What Attracted Our Ancestors to the New World
I learned in school that our ancestors came to the New World in the 1600s in search of religious freedom. While I still believe that to be true, I now believe the full story is a bit more complex than the reasons given in grammar school textbooks.
Religious freedom certainly was a motivation for Puritans, Pilgrims, Quakers, and others from England, but thousands of other immigrants were members of the established church in England and had no interest in other theologies. Immigrants from Germany, the Netherlands, Italy, and other countries had similar reasons. What motivated them?
Perhaps the simplest answer is that living in England or in the European continent was very difficult at the time. The upper classes lived comfortably, but the majority of citizens had difficulty eking out even a mere subsistence. Starvation was not unknown, and even those who did eat regularly had diets that most of us today would reject. Without refrigeration or modern canning techniques, even those with some financial security had monotonous diets in the winter and early spring. The thought of eating turnip soup three times a day for weeks on end seems appalling today but was common in the 1600s. The Irish more likely ate potato soup every day.
Fish and meat were available but often at prices that were beyond the reach of most city dwellers. Their country cousins perhaps had a slightly better diet of meats and vegetables that they produced themselves, but country dwellers typically lacked other comforts of life. In the winter, there was no available fresh produce, regardless of where you lived. The only vegetables that were available were the root crops that could be stored for months: potatoes, turnips, carrots, etc. Cabbage, while not a root crop, also stores well and was frequently available.

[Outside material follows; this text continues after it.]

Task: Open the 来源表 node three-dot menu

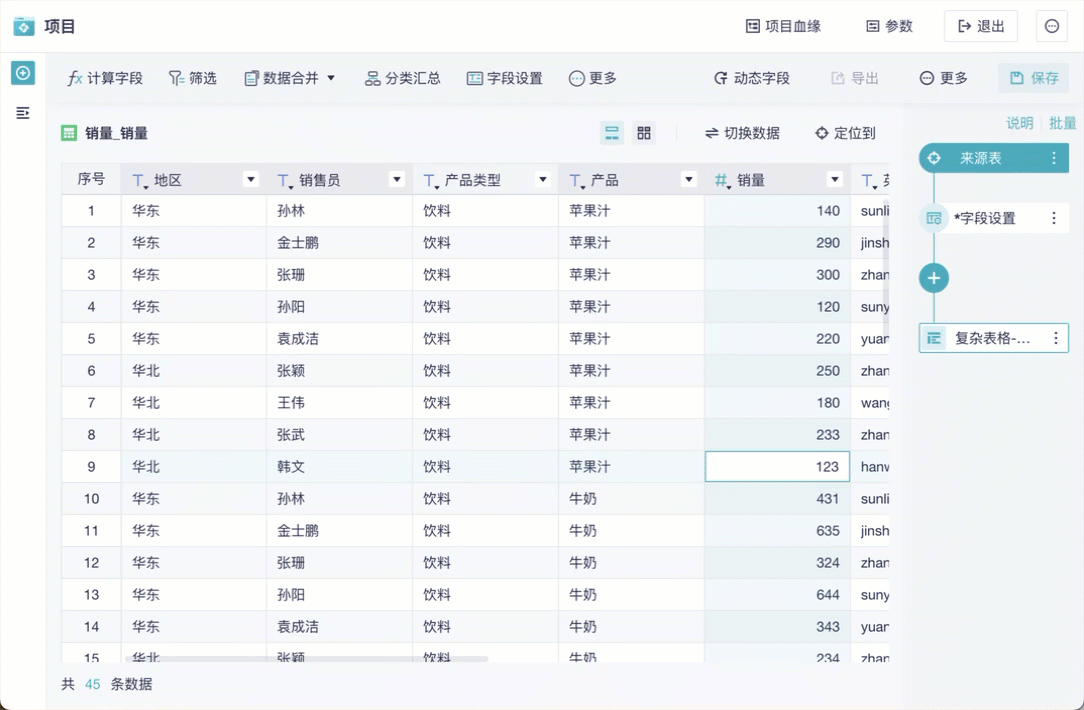Action: [1053, 158]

Perhaps today we do not appreciate the appalling conditions under which our ancestors lived. Imagine, if you will, a city on a warm summer day in which there were no sewers and no source of fresh water. The primary mode of transportation was by horse-drawn carriages and wagons, so horse manure was everywhere in the streets. Even so, the odor from human wastes must have been far stronger as chamberpots were typically dumped into the streets and alleyways. (Sewer pipes were largely unknown at the time.) Most residents did not bathe regularly, did not wash their hair, and never brushed their teeth.
Of course, modern medical care was unknown, and medical ignorance was universal. These people did not know why they breathed air, how the digestive system worked, why brushing one’s teeth was important.
Most of England’s water was heavily polluted. Most citizens did not drink water, instead preferring weakly-brewed beers and ales, even for children. At least the beers and ales were usually safe to drink, unlike the water.
There was relatively little in the way of forests for food or for lumber, as most forests had been cut years earlier for timber and for firewood.
Without proper food preservation techniques, we can assume that most of the food our ancestors consumed had a high germ count. Without clean living quarters or clean water, we can also assume that most of our malnourished ancestors were ill a high percentage of the time. It’s a wonder that any of them survived and had descendants!
Speculators and adventurers of the time wildly advertised living conditions in the New World as a Utopian experience. While the claims were partially true, those with a financial interest in attracting new immigrants were quick to embellish the facts. After all, there were no “truth in advertising” laws at the time.
We now know that many of the early settlers starved to death or died of diseases linked to malnutrition. Within a year or so of their arrival un the New World. Yet the reports sent back to England spoke glowingly of fertile fields and forests that were full of game for the hunter. The seas were described as full of fish available to anyone.
William Wood in his 1634 book, New England Prospect, wrote:
Unlike England’s undrinkable water, New England’s is “so good many preferred it to ‘beer, whey, and buttermilk and those that drink it be as healthful, fresh and lusty as they that drink beer.'”
Winters, he claimed, were milder than in England, summers hotter but “tolerable because of the cooling effect of fresh winds.” Oh, and food was plentiful: “deer, available for the taking; raccoon, as good as lamb; grey squirrels, almost as big as an English rabbit; turkeys, up to 40 pounds.”
Hmmm, have you ever eaten raccoon? Or squirrel? To the semi-starved residents of England, those meats must have sounded like a feast.
You can read William Wood’s book, New England Prospect, on Google Books at: https://www.google.com/books/edition/New_England_s_Prospect/chF3xjKvGMcC?hl=en.
I have focused on the people and the lifestyles of England simply for convenience; those records and books are easy to read for modern-day English speakers. However, the lifestyles and the motivations were similar in Ireland, Scotland, and all throughout Europe.
In fact, some of our ancestors did make the difficult trip over the Atlantic for religious freedom. However, probably a much larger number made the trip for adventure and for greater financial opportunities. More than a few made the trip with the hope of being able to eat regularly. After all, life was none too pleasant in “the Old Country.” Many believed that life would be much better in the New World.
I certainly am glad that they made the trip!